Construction initiale 1765-1766 (≈ 1766)
Maison construite par Jean Baptiste Choisy.
vers 1830
Ajout du troisième étage
Ajout du troisième étage vers 1830 (≈ 1830)
Modification attribuée à Jean Georges Kammerer.
1929
Inscription aux monuments historiques
Inscription aux monuments historiques 1929 (≈ 1929)
Protection officielle du bâtiment.
Aujourd'hui
Aujourd'hui
Aujourd'hui Aujourd'hui (≈ 2025)
Position de référence.
Personnages clés
Jean Baptiste Choisy - Sellier et constructeur
A construit la maison entre 1765 et 1766.
Jean Georges Kammerer - Libraire
A probablement ajouté le troisième étage.
Origine et histoire
La maison au 126 Grand-Rue à Strasbourg est un monument historique daté du XVIIIe siècle.
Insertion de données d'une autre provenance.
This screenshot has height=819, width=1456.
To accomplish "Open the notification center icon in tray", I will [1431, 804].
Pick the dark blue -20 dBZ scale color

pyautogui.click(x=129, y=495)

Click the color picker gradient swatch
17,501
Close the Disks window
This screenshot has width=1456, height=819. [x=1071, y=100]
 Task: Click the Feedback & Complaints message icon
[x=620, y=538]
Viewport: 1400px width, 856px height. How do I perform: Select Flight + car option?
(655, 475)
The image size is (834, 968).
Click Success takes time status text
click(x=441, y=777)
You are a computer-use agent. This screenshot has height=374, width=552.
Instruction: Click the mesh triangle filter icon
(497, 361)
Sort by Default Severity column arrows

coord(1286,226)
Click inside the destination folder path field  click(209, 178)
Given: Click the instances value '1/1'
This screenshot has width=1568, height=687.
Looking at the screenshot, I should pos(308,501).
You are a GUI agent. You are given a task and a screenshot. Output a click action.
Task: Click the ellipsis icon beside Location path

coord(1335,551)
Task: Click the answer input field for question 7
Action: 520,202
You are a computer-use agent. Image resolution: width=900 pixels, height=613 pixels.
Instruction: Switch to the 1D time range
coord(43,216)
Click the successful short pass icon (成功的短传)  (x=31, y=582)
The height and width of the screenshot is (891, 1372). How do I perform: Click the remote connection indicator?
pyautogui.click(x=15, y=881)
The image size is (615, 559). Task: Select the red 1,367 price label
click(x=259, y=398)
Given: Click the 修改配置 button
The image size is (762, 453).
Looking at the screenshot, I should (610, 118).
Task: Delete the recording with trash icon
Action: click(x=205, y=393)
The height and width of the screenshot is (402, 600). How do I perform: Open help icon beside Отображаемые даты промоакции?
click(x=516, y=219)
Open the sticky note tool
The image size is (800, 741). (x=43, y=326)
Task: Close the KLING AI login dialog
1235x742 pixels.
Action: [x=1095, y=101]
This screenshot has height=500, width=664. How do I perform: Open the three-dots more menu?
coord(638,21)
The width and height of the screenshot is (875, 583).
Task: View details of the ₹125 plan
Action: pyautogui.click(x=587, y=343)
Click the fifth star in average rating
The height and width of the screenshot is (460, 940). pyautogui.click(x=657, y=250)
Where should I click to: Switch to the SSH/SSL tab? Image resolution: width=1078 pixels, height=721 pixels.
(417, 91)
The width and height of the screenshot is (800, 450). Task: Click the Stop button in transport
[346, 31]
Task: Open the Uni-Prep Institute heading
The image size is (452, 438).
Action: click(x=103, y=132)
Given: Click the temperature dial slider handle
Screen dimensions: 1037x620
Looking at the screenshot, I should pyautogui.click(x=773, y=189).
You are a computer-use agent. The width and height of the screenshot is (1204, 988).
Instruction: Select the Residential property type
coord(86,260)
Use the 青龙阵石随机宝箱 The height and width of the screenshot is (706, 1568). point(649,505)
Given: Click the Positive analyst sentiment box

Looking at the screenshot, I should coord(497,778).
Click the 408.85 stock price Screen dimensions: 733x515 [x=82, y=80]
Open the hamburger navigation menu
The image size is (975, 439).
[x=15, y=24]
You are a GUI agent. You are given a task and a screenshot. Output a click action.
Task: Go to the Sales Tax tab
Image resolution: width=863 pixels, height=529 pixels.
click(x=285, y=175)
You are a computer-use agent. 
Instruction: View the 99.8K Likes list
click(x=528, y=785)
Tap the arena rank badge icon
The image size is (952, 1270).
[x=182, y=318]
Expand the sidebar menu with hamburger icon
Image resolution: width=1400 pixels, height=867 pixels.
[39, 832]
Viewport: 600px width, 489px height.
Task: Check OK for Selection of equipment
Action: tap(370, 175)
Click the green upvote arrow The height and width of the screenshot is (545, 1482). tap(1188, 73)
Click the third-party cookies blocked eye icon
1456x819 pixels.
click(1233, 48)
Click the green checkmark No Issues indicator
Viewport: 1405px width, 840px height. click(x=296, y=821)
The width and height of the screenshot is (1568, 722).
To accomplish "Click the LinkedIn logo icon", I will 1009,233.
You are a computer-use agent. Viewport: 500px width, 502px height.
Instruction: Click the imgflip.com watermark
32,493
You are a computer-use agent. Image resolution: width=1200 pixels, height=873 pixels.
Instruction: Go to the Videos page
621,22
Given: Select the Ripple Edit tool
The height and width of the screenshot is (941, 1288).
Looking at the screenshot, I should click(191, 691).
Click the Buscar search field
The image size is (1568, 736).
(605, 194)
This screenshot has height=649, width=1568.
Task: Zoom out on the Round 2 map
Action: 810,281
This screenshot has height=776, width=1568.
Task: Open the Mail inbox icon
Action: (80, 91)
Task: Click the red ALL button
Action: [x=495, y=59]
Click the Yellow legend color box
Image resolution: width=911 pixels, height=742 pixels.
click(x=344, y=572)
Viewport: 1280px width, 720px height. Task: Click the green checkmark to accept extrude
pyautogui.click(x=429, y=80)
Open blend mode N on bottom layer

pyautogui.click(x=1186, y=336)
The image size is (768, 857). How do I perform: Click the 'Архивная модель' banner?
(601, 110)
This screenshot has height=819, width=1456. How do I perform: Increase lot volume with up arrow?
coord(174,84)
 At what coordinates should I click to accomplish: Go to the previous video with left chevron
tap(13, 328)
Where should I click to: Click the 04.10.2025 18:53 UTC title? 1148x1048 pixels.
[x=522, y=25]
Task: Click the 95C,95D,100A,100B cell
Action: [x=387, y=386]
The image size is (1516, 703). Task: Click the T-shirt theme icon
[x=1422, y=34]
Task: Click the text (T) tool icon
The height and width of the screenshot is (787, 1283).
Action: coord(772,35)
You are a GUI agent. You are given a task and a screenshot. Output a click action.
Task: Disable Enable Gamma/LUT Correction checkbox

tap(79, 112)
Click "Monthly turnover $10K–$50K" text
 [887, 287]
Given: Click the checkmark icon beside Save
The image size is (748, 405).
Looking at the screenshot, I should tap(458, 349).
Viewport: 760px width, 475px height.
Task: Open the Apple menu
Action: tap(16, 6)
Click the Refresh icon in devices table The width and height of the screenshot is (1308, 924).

Située en plein cœur de la ville, elle a été édifiée entre 1765 et 1766 par le sellier Jean Baptiste Choisy. À l'origine, le bâtiment comptait deux étages, reflétant les techniques constructives et le style architectural de l'époque pour les habitations bourgeoises ou artisanales.
Le troisième étage de la maison a été ajouté vers 1830, probablement par le libraire Jean Georges Kammerer. Cette modification témoigne des évolutions urbaines et des besoins croissants en espace dans le Strasbourg du début du XIXe siècle, période marquée par un développement économique et culturel notable.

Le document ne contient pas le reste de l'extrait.